I couldn't say what went wrong with your conversion to 3d. However you could use an sDNA hybrid metric based on CYCLE_ROUNDTRIP and adapt it to estimate link slope from its endpoint elevations.

The default CYCLE_ROUNDTRIP metric is printed to sDNA's output when you run it:

lineformula=_a=0.2,_s=2,_t=0.04,_slope = hg/FULLeuc*100,_slopefac = _slope<2?1:(_slope<4?1.371:(_slope<6?2.203:4.239)),_slopeb = hl/FULLeuc*100,_slopefacb = _slopeb<2?1:(_slopeb<4?1.371:(_slopeb<6?2.203:4.239)),_trafficfac = 0.84*exp(aadt/1000), euc* (_slopefac^_s + _slopefacb^_s) * (_trafficfac^_t) + _a*67.2/90*ang*2;juncformula=0.2*67.2/90*ang*2

The above makes use of sDNA builtin variables hg (height gain) and hl (height loss). Note that hg and hl do not assume the link has even slope - they accumulate total height gain and loss over the link such that gains and losses do not cancel. However the CYCLE_ROUNDTRIP formula does use them in a way that assumes even slope.

In the example below I replace them with user defined temporary variables (which must start with underscore, otherwise sDNA will go looking for them in the input data) _hg and _hl

Note also that the above formula isn't applied to a whole link at once.
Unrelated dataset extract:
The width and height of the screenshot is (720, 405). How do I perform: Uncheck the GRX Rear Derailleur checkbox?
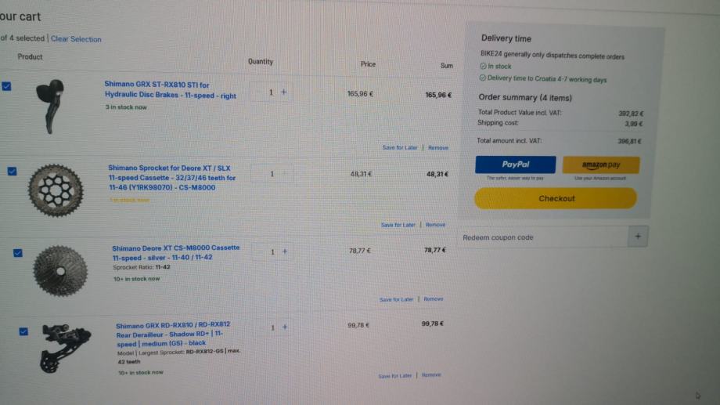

It is applied at most to half a link (in discrete space mode) or smaller fractions thereof (in continuous space mode). So to compute mean slope for the link we compute elevation change between its endpoints and divide by the full network-Euclidean length of the link FULLeuc:

_slope = _hg/FULLeuc*100

where _hg was computed from your endpoint data TO_Z, FROM_Z as follows


(fwd tells us whether this link is being traversed forwards, hence which way round FROM and TO should be; we then set any negative elevation change to 0 to get height gain _hg).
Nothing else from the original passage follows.